Category-Aware API Clustering and Distributed Recommendation for Automatic Mashup Creation
Abstract
Mashup has emeraged as a promising way to allow developers to compose existed APIs (services) to create new or value-added services. With the rapid increasing number of services published on the Internet, service recommendation for automatic mashup creation gains a lot of momentum. Since mashup inherently requires services with different functions, the recommendation result should contain services from various categories. However, most existing recommendation approaches only rank all candidate services in a single list, which has two deficiencies. First, ranking services without considering to which categories they belong may lead to meaningless service ranking and affect the recommendation accuracy.
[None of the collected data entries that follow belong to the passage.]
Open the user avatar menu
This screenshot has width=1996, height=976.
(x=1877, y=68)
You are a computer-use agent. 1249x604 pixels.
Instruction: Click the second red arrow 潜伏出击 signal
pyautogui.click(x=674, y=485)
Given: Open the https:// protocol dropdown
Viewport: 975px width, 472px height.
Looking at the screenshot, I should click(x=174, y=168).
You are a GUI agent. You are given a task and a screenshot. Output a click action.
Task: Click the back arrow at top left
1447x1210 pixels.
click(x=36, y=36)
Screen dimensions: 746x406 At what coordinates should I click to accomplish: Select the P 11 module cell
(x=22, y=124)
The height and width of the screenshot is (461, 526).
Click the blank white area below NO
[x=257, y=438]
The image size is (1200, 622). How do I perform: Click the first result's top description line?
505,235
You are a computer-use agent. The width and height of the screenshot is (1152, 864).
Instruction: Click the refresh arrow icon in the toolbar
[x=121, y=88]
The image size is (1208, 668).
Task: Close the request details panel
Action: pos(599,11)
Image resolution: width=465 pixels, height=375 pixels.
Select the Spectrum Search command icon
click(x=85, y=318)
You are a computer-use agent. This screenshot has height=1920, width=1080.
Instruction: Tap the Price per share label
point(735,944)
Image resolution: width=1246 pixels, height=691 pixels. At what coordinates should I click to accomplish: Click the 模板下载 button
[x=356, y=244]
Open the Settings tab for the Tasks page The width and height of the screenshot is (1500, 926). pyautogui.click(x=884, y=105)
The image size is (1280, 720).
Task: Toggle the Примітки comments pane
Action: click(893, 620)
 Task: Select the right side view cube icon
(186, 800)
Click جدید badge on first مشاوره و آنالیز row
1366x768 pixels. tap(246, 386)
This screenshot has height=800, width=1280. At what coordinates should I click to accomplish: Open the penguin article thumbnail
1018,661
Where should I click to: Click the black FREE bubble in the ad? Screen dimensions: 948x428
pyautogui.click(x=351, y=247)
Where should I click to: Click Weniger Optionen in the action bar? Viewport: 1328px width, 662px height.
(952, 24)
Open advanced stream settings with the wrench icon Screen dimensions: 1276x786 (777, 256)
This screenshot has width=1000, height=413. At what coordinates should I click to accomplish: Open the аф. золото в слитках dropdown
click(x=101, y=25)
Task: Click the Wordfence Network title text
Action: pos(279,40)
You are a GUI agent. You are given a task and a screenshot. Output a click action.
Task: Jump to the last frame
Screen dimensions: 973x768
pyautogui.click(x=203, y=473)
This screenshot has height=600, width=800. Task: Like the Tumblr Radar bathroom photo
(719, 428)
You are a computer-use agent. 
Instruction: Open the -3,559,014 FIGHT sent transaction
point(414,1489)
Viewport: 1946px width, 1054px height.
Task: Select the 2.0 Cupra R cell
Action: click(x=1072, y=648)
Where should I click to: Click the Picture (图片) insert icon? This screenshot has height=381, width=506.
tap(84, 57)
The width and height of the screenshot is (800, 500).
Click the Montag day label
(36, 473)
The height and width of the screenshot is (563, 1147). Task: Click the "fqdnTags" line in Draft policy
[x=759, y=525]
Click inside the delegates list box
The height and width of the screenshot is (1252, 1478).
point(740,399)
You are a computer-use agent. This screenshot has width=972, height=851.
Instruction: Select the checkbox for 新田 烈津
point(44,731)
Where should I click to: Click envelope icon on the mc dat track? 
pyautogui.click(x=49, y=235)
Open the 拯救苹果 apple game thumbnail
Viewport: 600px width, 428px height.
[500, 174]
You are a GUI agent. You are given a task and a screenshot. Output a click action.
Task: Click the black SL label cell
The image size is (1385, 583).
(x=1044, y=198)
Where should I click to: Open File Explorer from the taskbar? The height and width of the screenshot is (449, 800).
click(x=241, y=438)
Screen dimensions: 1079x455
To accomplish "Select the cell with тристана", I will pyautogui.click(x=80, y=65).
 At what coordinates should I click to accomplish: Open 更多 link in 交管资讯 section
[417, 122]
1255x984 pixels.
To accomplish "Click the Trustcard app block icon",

Second, mashup developers are not always clear about which service categories they need and services in which categories cooperate better for mashup creation. Without explicitly recommending which service categories are relevant for mashup creation, it remains difficult for mashup developers to select proper services in a mixed ranking list, which lower the user friendliness of recommendation. To overcome these deficiencies, a novel category-aware service clustering and distributed recommending method is proposed for automatic mashup creation. First, a Kmeans variant (vKmeans) method based on topic model Latent Dirichlet Allocation is introduced for enhancing service categorization and providing a basis for recommendation. Second, on top of vKmeans, a service category relevance ranking (SCRR ) model, which combines machine learning and collaborative filtering, is developed to decompose mashup requirements and explicitly predict relevant service categories. Finally, a category-aware distributed service recommendation (CDSR) model, which is based on a distributed machine learning framework, is developed for predicting service ranking order within each category. Experiments on a real-world dataset have proved that the proposed approach not only gains significant improvement at precision rate but also enhances the diversity of recommendation results.